• _Work to complete_
When you reach the line that contains "Open the Архів section in navigation" in the data below, copy it and every line after it exactly, adding nothing.

Source data Block Start

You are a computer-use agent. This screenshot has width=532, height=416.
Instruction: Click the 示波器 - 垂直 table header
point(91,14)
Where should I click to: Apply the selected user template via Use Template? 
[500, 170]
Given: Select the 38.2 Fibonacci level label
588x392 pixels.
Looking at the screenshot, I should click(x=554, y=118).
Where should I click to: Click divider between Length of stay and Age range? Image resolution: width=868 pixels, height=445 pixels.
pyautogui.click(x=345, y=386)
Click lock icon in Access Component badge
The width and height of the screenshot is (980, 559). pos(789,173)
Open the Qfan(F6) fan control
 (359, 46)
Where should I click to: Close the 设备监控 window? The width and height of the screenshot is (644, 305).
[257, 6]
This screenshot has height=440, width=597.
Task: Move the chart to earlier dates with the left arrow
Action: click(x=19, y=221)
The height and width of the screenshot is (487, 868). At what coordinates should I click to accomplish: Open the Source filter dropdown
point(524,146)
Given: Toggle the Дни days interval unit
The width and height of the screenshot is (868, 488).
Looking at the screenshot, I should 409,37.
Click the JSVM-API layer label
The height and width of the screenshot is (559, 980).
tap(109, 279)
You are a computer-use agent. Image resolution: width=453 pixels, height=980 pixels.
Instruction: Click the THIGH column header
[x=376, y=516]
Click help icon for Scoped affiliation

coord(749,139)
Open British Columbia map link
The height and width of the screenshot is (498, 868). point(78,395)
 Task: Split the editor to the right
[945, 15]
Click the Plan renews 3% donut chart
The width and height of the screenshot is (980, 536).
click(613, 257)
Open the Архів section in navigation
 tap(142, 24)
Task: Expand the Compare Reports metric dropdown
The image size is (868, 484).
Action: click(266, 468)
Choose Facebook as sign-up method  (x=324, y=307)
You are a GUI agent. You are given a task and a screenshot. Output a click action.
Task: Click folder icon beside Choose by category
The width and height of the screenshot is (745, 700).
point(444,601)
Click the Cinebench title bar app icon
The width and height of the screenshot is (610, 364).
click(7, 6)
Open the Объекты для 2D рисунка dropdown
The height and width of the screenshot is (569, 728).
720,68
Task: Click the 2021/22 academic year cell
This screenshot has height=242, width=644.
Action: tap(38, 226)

Source data Block End

• _Worked solution_
Open the Архів section in navigation
 tap(142, 24)
Task: Expand the Compare Reports metric dropdown
The image size is (868, 484).
Action: click(266, 468)
Choose Facebook as sign-up method  (x=324, y=307)
You are a GUI agent. You are given a task and a screenshot. Output a click action.
Task: Click folder icon beside Choose by category
The width and height of the screenshot is (745, 700).
point(444,601)
Click the Cinebench title bar app icon
The width and height of the screenshot is (610, 364).
click(7, 6)
Open the Объекты для 2D рисунка dropdown
The height and width of the screenshot is (569, 728).
720,68
Task: Click the 2021/22 academic year cell
This screenshot has height=242, width=644.
Action: tap(38, 226)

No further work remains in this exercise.